Copy out the data starting at the line that contains "will pyautogui.click(x=586, y=1118)." and ending with the line that contains "(x=68, y=338)", keeping the requests unchanged. Scale every coordinate in the answers by 0.45, rounding each result to a whole number with halves rounded up.

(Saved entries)
begin
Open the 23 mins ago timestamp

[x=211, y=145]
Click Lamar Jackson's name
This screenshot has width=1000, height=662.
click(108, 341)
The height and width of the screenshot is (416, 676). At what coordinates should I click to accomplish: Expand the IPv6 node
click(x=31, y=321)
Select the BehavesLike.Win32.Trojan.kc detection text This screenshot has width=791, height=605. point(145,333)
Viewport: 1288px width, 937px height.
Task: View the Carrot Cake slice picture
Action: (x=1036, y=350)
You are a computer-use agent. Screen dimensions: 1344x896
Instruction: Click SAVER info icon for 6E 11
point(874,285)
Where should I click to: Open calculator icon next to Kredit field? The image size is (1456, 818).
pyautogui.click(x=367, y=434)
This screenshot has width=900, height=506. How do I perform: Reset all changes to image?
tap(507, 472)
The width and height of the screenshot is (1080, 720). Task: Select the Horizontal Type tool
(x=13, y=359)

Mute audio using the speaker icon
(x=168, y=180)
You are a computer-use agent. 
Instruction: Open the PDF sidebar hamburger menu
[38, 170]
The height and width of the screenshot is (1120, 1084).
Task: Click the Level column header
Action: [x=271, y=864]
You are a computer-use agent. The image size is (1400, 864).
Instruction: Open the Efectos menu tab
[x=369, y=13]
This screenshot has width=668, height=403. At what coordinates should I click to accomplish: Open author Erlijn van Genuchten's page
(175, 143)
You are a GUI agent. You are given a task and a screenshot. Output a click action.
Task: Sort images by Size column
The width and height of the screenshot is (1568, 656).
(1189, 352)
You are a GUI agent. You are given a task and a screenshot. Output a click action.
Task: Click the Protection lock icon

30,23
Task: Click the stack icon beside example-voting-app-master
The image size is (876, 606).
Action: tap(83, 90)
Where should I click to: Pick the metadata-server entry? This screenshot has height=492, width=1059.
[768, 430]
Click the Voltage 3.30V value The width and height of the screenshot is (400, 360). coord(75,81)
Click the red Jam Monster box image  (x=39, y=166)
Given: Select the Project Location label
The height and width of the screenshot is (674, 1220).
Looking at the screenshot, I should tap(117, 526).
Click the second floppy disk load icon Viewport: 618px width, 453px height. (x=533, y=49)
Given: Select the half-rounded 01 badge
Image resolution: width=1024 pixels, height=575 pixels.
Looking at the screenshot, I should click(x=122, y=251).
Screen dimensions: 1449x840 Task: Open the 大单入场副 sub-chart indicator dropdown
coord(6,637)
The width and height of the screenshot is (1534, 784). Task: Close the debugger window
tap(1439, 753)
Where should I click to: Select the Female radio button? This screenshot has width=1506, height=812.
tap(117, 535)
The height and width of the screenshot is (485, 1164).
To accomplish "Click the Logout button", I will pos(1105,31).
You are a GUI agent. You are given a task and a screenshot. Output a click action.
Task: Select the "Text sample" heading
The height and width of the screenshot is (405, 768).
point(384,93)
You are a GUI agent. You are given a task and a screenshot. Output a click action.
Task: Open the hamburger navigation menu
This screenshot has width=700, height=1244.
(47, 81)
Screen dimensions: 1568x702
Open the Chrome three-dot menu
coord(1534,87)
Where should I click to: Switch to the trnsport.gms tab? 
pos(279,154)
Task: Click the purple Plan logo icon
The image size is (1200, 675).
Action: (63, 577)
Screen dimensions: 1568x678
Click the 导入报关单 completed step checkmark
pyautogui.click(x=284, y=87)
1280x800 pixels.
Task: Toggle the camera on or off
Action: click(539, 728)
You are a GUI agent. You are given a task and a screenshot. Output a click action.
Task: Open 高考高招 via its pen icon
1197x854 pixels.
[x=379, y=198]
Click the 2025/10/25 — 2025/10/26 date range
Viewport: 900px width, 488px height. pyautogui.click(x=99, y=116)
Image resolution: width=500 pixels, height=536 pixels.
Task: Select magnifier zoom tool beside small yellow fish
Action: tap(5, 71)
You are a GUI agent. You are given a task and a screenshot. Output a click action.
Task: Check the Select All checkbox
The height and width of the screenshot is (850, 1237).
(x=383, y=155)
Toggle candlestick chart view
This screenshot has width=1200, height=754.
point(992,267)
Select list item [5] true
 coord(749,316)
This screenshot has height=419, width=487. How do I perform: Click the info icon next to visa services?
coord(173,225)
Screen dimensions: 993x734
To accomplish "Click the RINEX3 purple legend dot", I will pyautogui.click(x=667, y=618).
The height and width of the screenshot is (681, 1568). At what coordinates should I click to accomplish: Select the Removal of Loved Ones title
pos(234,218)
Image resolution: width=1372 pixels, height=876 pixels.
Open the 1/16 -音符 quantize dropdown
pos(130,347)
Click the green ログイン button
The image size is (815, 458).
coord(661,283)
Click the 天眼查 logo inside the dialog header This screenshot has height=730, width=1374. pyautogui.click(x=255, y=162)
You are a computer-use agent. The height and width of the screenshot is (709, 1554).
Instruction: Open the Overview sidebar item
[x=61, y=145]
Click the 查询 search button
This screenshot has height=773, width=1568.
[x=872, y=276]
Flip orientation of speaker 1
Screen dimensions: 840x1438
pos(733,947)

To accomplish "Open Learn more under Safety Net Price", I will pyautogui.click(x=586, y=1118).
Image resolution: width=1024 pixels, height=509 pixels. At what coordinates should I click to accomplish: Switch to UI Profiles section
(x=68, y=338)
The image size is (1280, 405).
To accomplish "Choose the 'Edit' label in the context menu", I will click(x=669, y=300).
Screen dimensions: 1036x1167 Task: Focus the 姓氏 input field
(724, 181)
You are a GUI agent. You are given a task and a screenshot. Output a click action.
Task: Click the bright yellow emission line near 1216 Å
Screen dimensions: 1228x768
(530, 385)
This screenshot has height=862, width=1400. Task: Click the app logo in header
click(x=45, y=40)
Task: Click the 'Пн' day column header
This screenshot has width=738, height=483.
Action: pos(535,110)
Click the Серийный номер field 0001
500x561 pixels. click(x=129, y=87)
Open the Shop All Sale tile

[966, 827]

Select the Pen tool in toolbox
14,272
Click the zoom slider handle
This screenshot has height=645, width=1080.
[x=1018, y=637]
end
● **CORRECT RESULT**:
To accomplish "Open Learn more under Safety Net Price", I will pyautogui.click(x=264, y=503).
Image resolution: width=1024 pixels, height=509 pixels. At what coordinates should I click to accomplish: Switch to UI Profiles section
(x=31, y=152)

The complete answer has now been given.